Conversely, one may wonder how many more residents would consider primary care if there was a realistic option to gain specialty certification later through practice.
The demographics of medicine have also changed: Two-career couples mean that it is not always possible to relocate for training. It is often said that older physicians often sacrificed their families for their careers, but I suspect that many younger physicians are conversely sacrificing their careers for their families given the inflexible nature of medical training. This naturally affects women more than men given a system set up for a then-male-dominated profession and the social norms of 100 years ago. Unsurprisingly, female physicians are more likely to report burnout than their male colleagues.

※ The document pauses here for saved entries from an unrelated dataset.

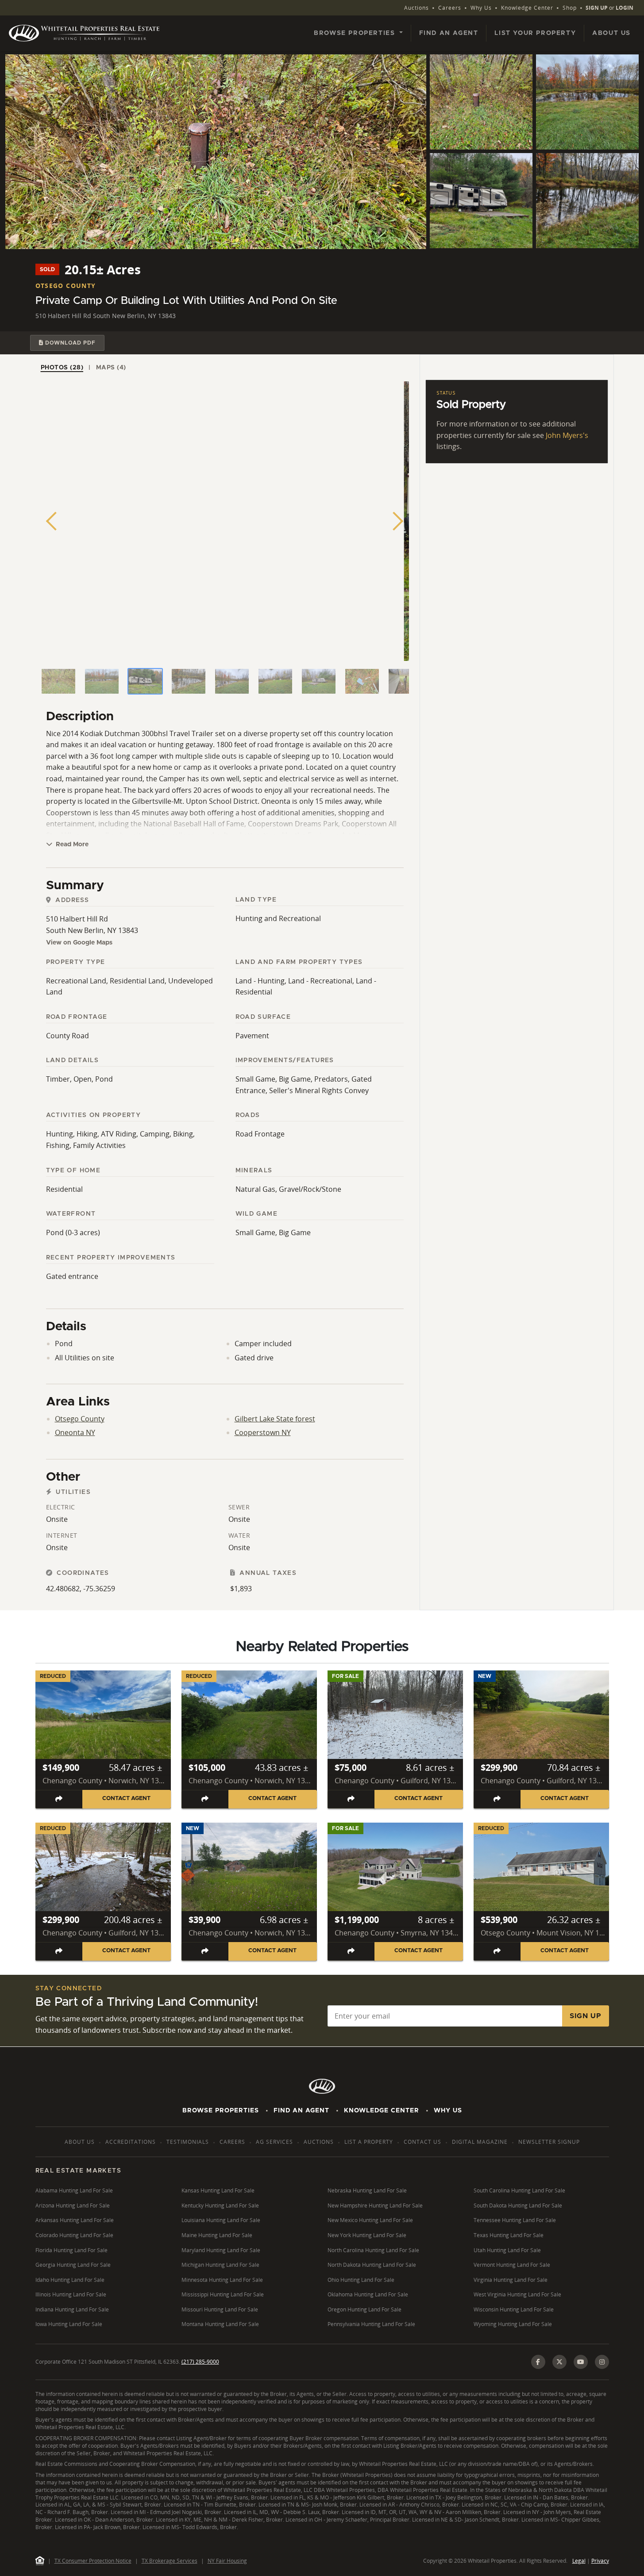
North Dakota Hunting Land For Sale (372, 2265)
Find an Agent (448, 33)
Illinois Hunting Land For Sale (70, 2294)
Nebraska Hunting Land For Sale (367, 2190)
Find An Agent (301, 2111)
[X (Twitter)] (559, 2362)
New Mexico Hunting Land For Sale (370, 2220)
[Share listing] (59, 1799)
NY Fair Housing (227, 2560)
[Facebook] (538, 2362)
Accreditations (130, 2142)
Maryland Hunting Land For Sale (220, 2250)
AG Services (274, 2142)
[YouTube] (581, 2362)
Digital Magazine (480, 2142)
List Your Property (535, 33)
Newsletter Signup (549, 2142)
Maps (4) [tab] (111, 368)
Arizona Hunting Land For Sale (72, 2205)
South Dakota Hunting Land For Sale (518, 2205)
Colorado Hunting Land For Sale (74, 2235)
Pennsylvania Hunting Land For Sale (371, 2324)
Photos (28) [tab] (62, 368)
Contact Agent (126, 1798)
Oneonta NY (75, 1432)
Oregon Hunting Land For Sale (364, 2309)
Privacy (600, 2560)
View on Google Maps (79, 943)
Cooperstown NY (263, 1432)
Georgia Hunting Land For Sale (73, 2265)
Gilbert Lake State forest (275, 1419)
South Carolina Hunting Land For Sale (519, 2190)
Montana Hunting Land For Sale (220, 2324)
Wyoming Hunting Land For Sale (513, 2324)
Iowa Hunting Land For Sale (68, 2324)
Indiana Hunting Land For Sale (72, 2309)
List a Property (368, 2142)
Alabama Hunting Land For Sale (74, 2190)
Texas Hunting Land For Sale (509, 2235)
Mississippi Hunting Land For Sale (222, 2294)
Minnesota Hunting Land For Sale (222, 2280)
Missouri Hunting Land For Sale (219, 2309)
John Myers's (567, 435)
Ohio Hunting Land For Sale (361, 2280)
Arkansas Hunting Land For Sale (74, 2220)
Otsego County (79, 1419)
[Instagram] (602, 2362)
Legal (579, 2560)
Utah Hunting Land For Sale (507, 2250)
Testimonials (187, 2142)
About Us (611, 33)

As the opportunities to grow within the profession dwindle, it is not surprising that 35 percent of physicians are eyeing leaving the profession and seeking challenges elsewhere. More insidiously, the reliance on formal training creates the perception that only through formal training can expertise be obtained. Hard-earned experience is not validated, contributing further to decreased professional satisfaction. A nihilistic approach develops to career development. Physicians’ scope of practice narrows as they are pushed to stay in the lanes drawn by their area of certification. Medicine becomes increasingly siloed as specialties become their own echo chambers, further eroding collegiality. Evolving interests are discouraged, further leading to burnout.

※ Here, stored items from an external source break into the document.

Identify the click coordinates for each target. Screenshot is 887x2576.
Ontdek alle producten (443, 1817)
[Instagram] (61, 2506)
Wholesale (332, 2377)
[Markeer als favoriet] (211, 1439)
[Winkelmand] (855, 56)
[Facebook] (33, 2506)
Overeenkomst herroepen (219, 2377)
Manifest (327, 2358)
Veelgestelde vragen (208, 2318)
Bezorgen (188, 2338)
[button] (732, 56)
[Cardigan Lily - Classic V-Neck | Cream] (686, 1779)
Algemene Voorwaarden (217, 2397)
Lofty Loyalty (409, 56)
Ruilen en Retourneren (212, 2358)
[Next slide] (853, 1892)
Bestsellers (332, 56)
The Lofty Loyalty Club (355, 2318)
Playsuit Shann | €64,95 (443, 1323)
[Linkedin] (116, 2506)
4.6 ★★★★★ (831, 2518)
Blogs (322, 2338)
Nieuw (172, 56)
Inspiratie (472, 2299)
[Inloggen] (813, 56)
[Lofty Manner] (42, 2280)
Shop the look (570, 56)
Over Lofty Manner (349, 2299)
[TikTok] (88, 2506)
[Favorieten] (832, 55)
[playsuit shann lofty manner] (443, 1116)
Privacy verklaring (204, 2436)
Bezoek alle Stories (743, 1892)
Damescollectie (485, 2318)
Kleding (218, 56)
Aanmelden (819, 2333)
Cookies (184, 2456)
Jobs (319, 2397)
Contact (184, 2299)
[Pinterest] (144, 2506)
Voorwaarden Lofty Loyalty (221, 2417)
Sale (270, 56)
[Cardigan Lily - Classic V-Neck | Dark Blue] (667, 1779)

A solution in board certification?
How do we get out of this rut which we have created for ourselves? The solution might be in an increasing source of irritation for many physicians, namely board certification.
Board certification, like structured training, is a valuable aspect of physician career development which has become seemingly less valuable and more burdensome, paradoxically as it has become mandatory. When the various specialty boards were formed starting in the 1930s, the intent was to recognize excellence for physicians in practice and not to be certification to practice. Board certification is now tied primarily to completion of training, and maintenance of certification leaves little room for career growth beyond the defined parameters of the given specialty. Instead of an honor to be proud of, board certification and its maintenance is seen by many now as a burdensome yoke, something that is necessary to do but without much perceived benefit.

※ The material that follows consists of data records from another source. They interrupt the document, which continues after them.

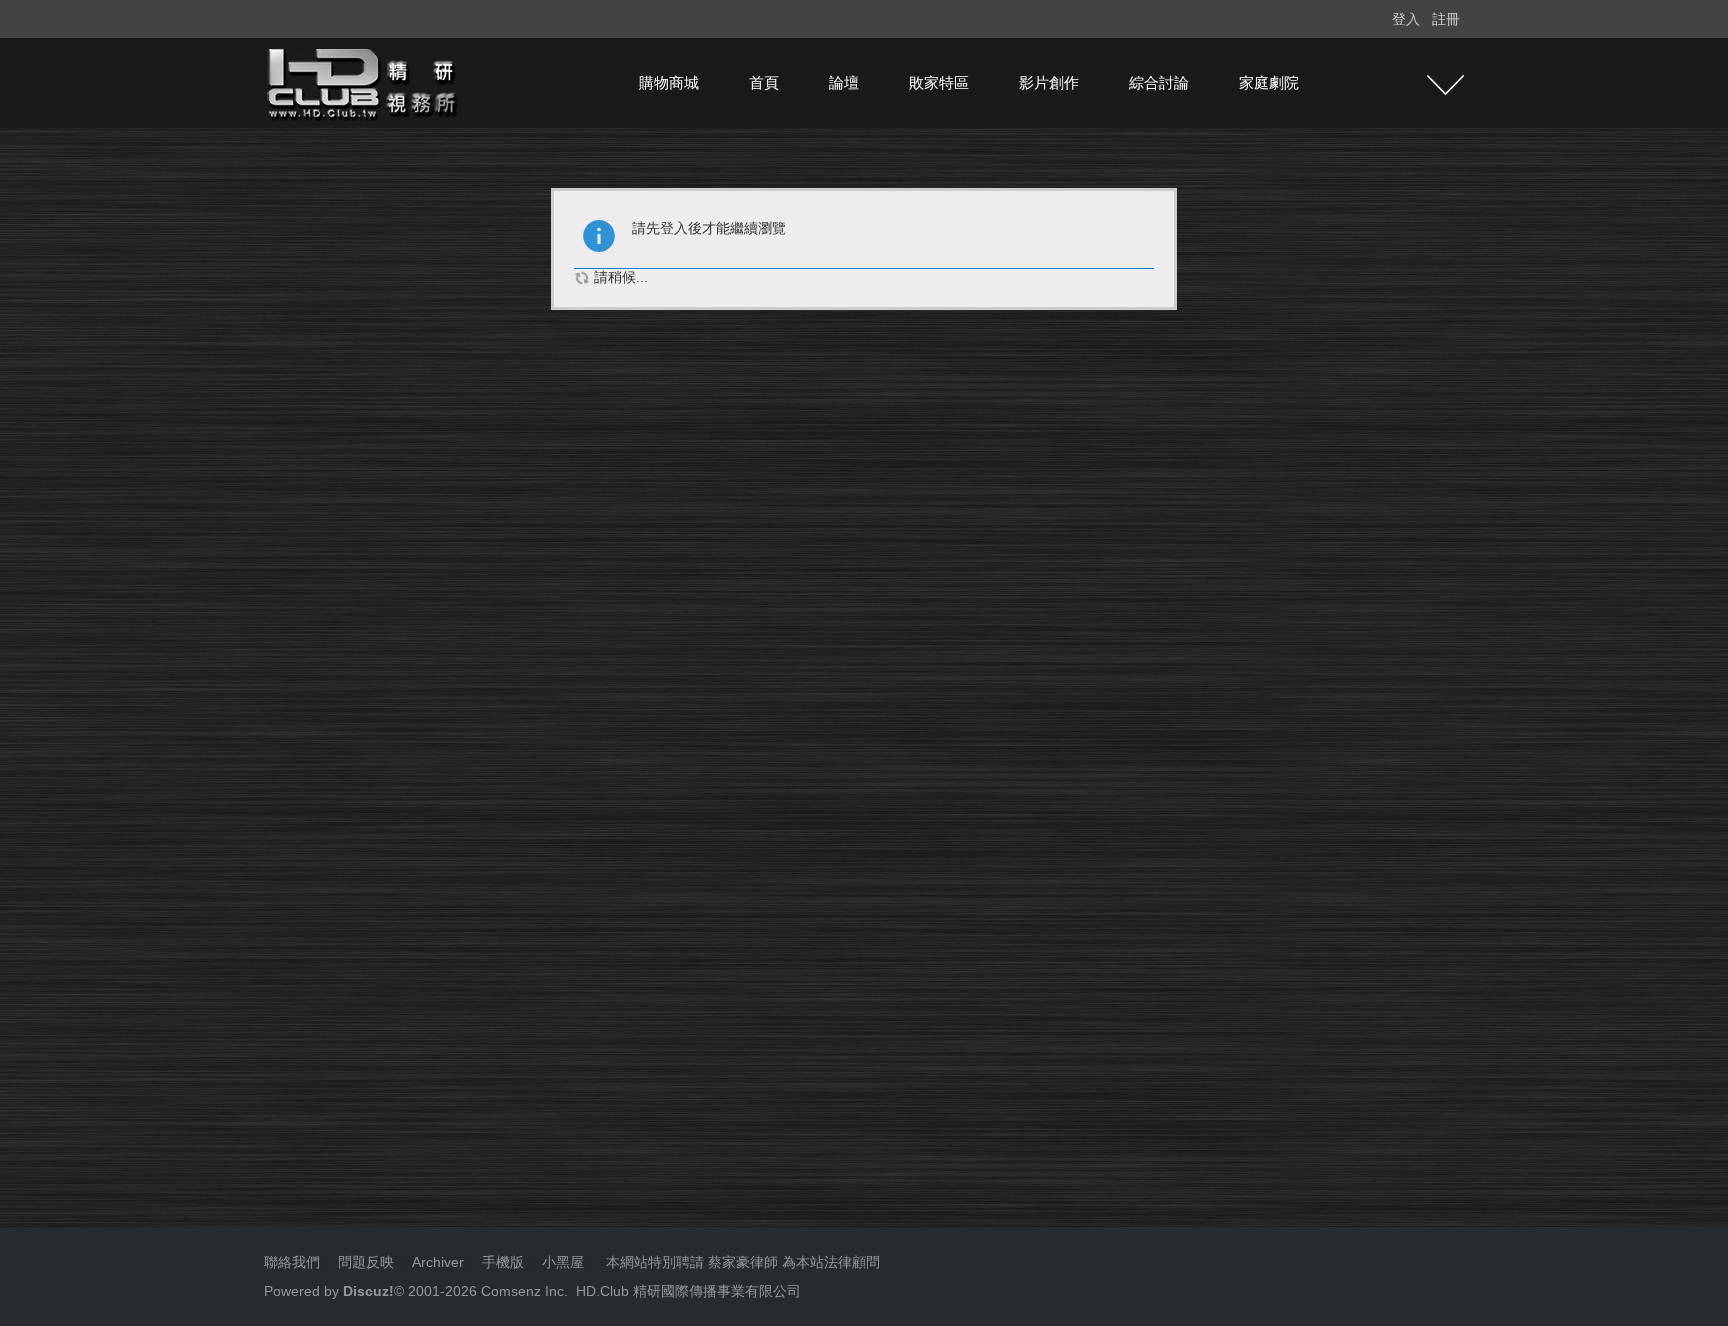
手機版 (503, 1262)
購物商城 (669, 82)
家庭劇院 (1269, 82)
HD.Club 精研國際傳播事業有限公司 (688, 1291)
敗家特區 (939, 82)
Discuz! (368, 1291)
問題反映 (364, 1262)
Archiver (438, 1262)
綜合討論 (1159, 82)
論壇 (844, 82)
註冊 (1446, 19)
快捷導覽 (1445, 85)
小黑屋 (563, 1262)
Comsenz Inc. (522, 1291)
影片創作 (1049, 82)
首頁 (764, 82)
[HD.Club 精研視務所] (364, 82)
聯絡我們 (292, 1262)
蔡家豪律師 (743, 1262)
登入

Perhaps it is time for board certification to evolve beyond its current role as a capstone examination at the end of accredited training. While is it hard to envisage a pathway for base specialization other than formal training, certainly it should be feasible to develop practice pathways for subspecialties. Indeed, these already exist for a period of time when a new specialty is established, but this is always time-limited.
Let’s leave them open and strengthen the parameters to certification via this pathway by requiring case logs and proof of a significant amount of relevant CME. This would allow the profession to better respond in real time to evolving specialty shortages. It would also democratize the spread of medical knowledge.
This process is already upon us as artificial intelligence and the wealth of virtual educational opportunities continue to grow, making expert knowledge and education far more available. With the shackles of our rusting training system loosened, physicians could once again grow professionally in meaningful ways throughout their career and meet the evolving workforce needs in a more responsive manner. Learning and doing new things is a great antidote to the vicissitudes of work and might be just what the doctor ordered to put a dent in burnout for the long-term benefit of the profession and the public they serve.
Ravi Agarwala is a critical care physician.